Use their same language back at them and talk about your "compensating controls". That's auditor lingo for I know A is the standard control but by doing B and/or C instead I have adequately addressed the risk.
Ran into this sort of thing at a .gov during audits for systems accreditation in 200x.
I made the mistake of using 'mitigation' in my
documentation and opened up a can of worms with the contracted auditing firm. They should have provided
a glossary of weasel words.
Took twice as long to get the system accredited because
of a common sense initial approach.
For a system in the scope of the audit, if you can demonstrate that the files coming in are checked for malware before they get on your critical systems, this is one example of a compensating control.
Further, if you can demonstrate in auditable fashion that there are no browsers or other network connections or other typical vectors for infection, that can be a compensating control.
[Edit]
Or if you can demonstrate that your email system will drop all attachments and links, that would be another (annoying) way.
So, in a typical SAAS cloud application environment, is ISO 27001 just off the table for anyone serious about security? As (in effect) the CSO for a bunch of decently-sized startups, I would have a hard time approving the deployment of any kind of antimalware tool, because the risk simply isn't worth the reward. Even when deployed on isolated systems and not every end system and server, they're still intrinsically dangerous systems: they're essentially most of the attack surface of a browser.
No, you just need to have some compensating control. For example: there is a very limited number of ways that I can get files to the ec2, I can audit how this happens and also there is no browser running there.
So to put it another way: can you set and enforce a policy as to how files get to your aws instance, set and enforce a policy as to how (that is with what programs) those files are accessed.
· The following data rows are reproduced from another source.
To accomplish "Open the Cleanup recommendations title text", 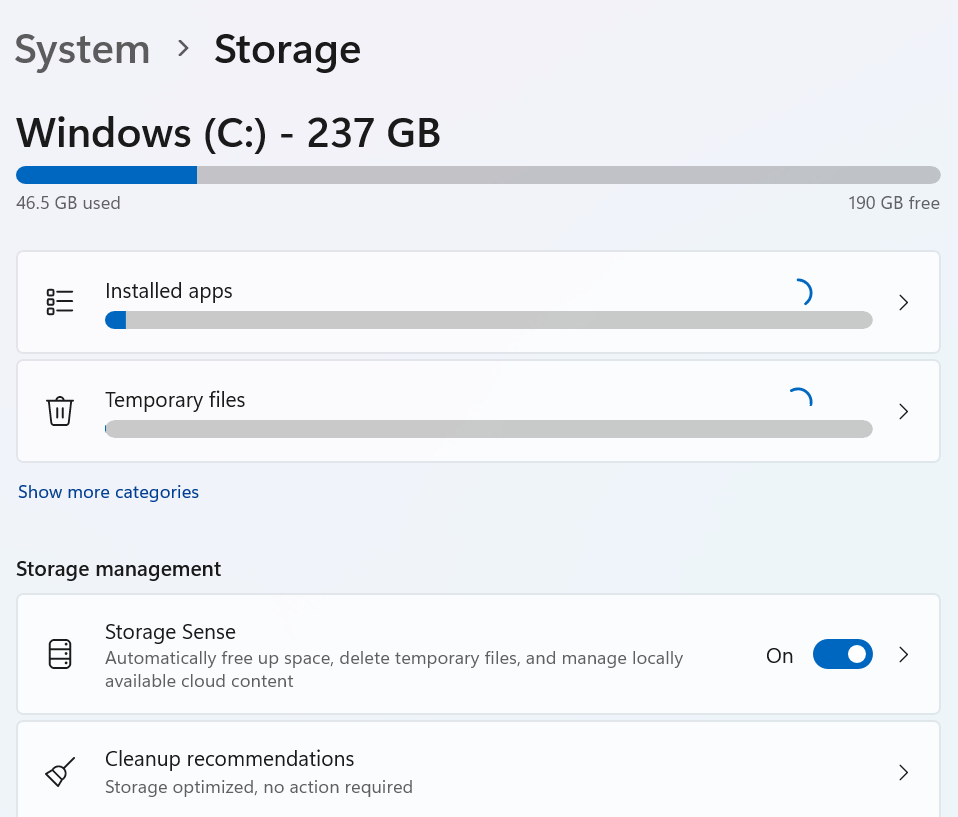I will (229, 759).
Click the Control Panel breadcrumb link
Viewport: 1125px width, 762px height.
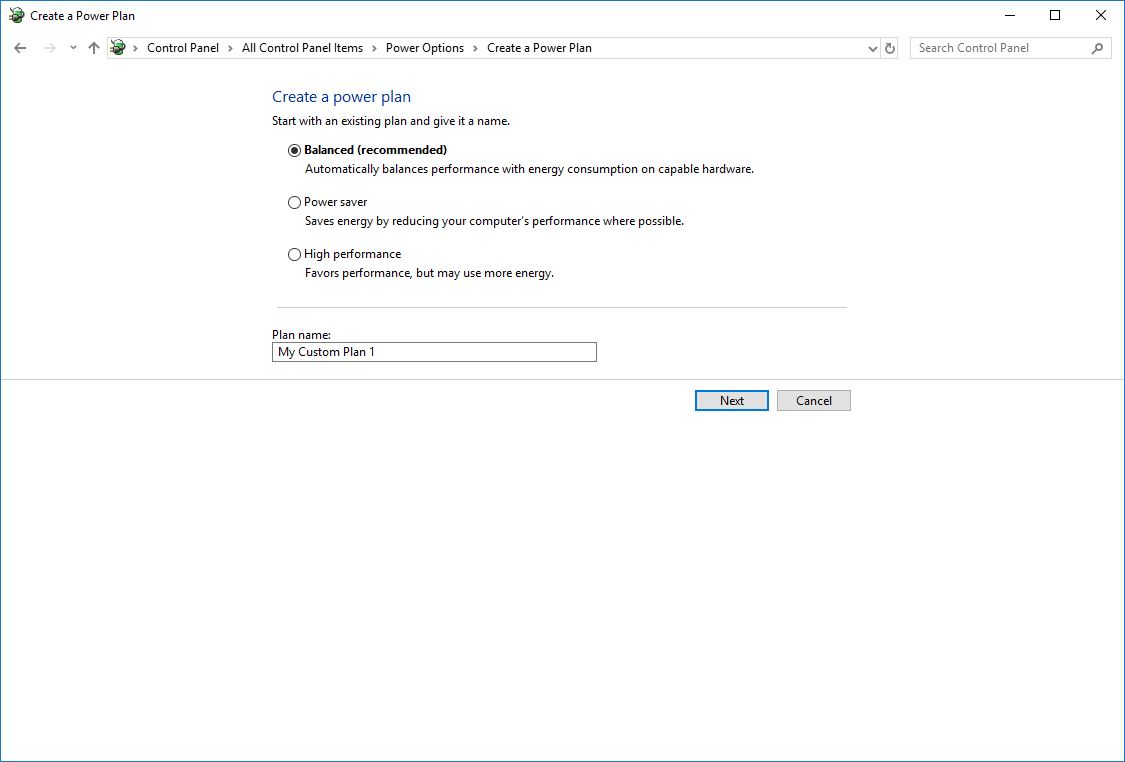[183, 47]
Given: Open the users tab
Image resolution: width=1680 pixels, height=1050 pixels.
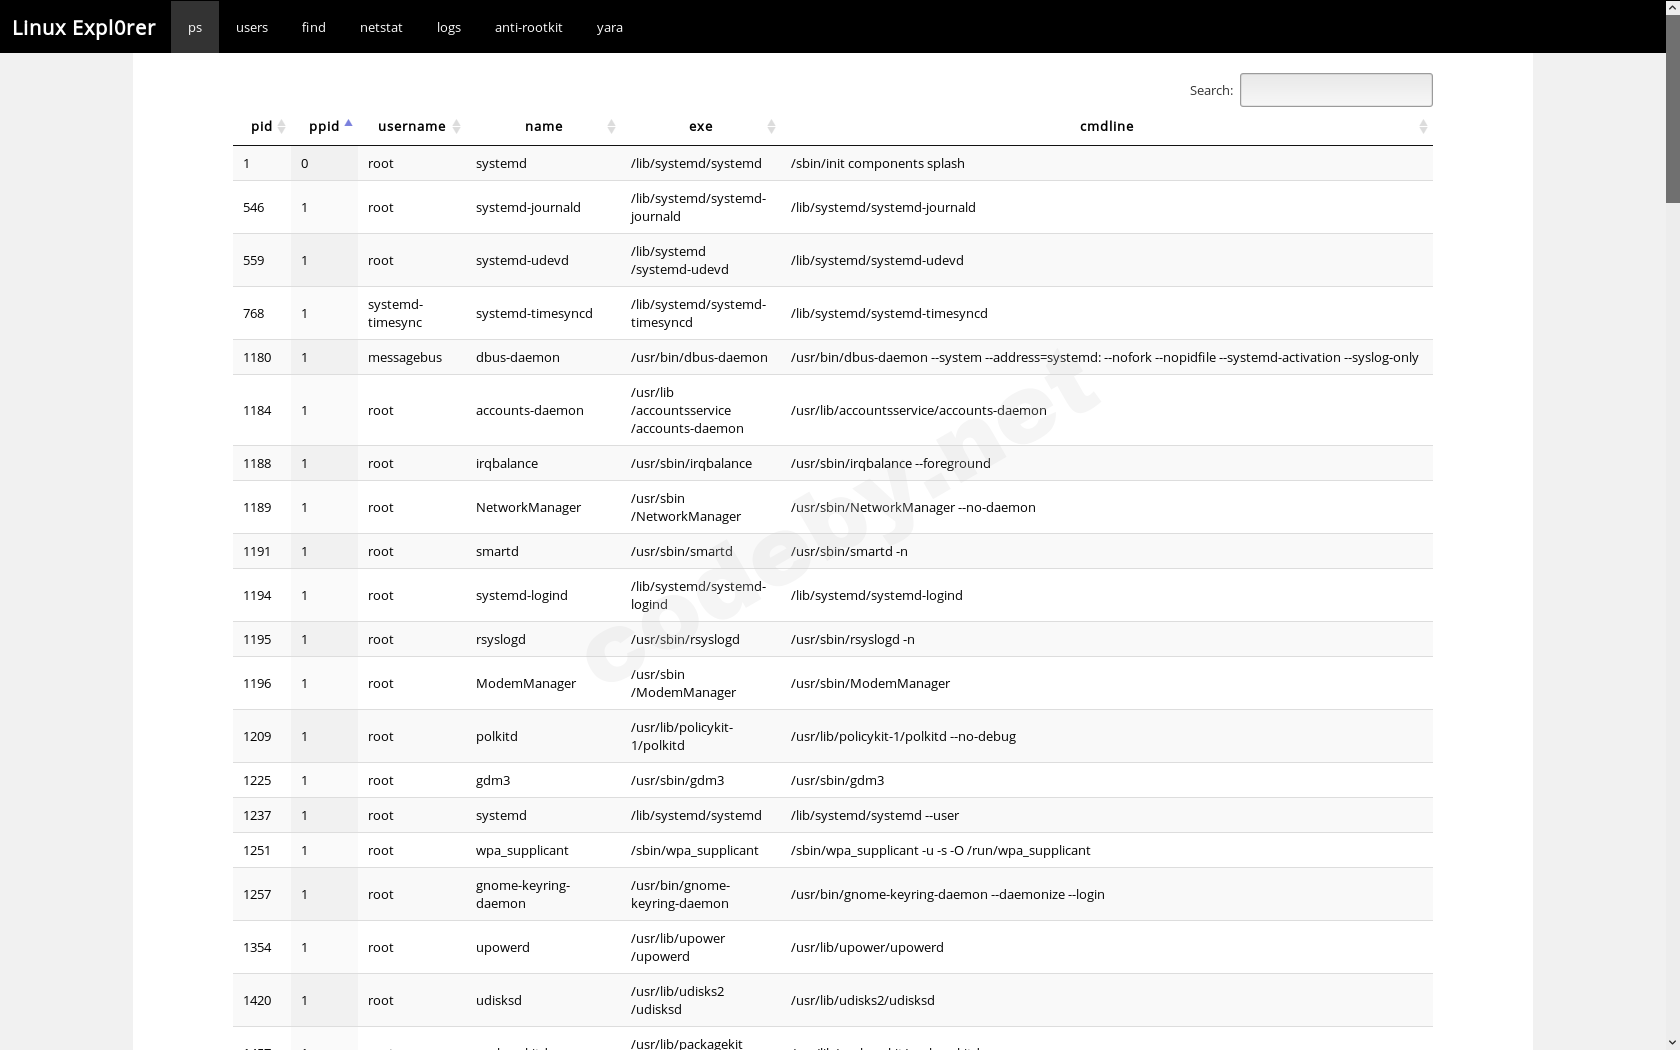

And that there is a way to audit that such a policy is in place and enforced.
As an example Azure its own self is ISO 27001 (and a metric ton of other certs) and they don't run AV on their stuff. But you can be sure that they can tell you everything about each of the components that make up Azure itself up to the hypervisor level. I would presume that the same thing is true for AWS.
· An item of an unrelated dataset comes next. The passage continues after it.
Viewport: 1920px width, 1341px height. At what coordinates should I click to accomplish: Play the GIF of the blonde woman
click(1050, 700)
So now you put your stuff on top of this base service. If you can assure the auditors that you have somehow controlled that particular risk, then you won't need AV.
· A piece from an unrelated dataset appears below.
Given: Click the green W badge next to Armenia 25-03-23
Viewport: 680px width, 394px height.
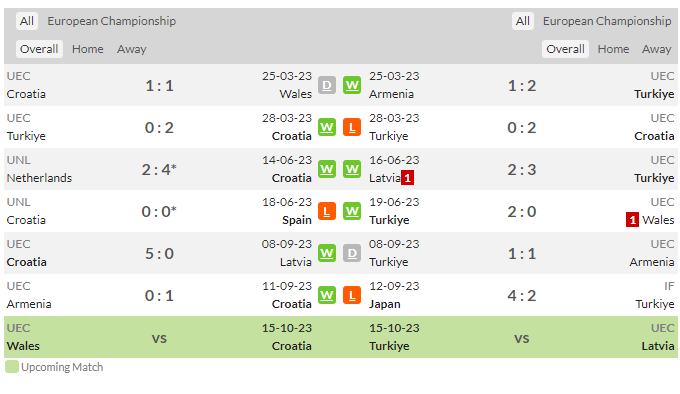Looking at the screenshot, I should click(352, 85).
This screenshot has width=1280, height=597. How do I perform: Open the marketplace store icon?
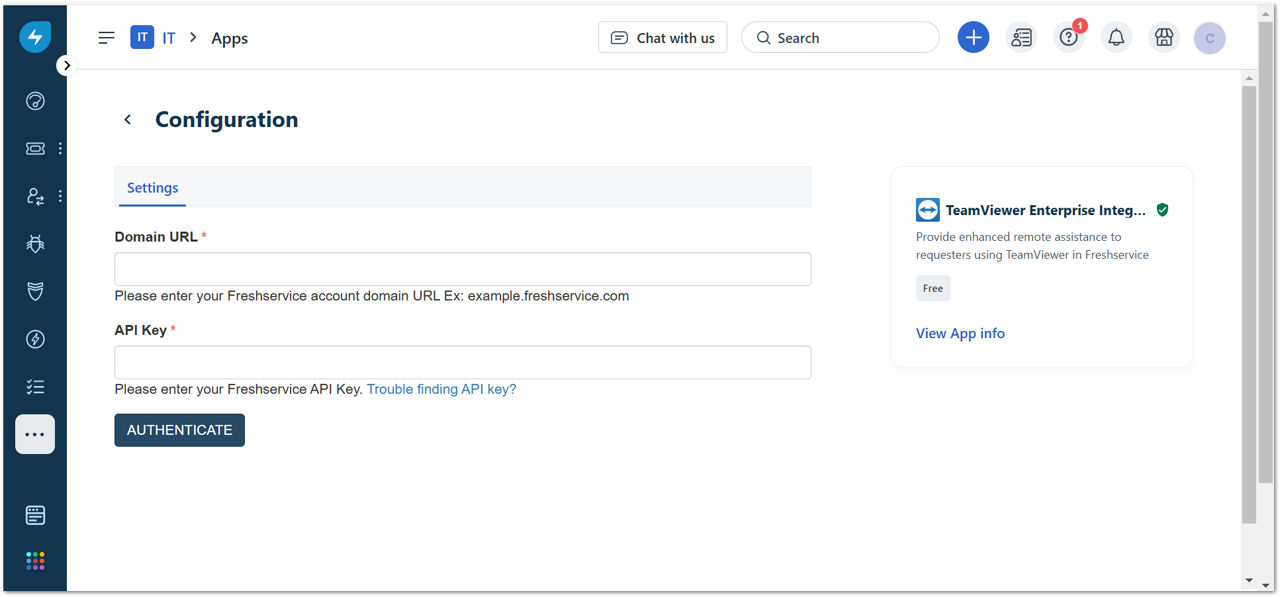point(1163,38)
Also, of the 114 controls in ISO 27001, not all of the controls are relevant for the scope that you choose. You could say that "since we have total control of the character and nature files that land on each of our VMs, we don't need to have that control". Often you may need only 50 of the controls.
The thing about ISO 27001 is about understanding the risk that your systems in scope are subject to (e.g., loss of PCI-protected data, fire, downtime), building policies and procedures addressing those risks, and repeatedly auditing that those policies and procedures are in place and adjusting them when they are not.
Pro-Tip: don't take the approach of telling the auditors that AV is a fundamental risk. That conversation is not likely to be productive. Just demonstrate your control over the environment.
ISO 27001 is not that far removed from common-sense security.
Ran into this sort of thing at a .gov during audits for systems accreditation in 200x. I made the mistake of using 'mitigation' in my documentation and opened up a can of worms with the contracted auditing firm. They should have provided a glossary of weasel words.
Took twice as long to get the system accredited because of a common sense initial approach.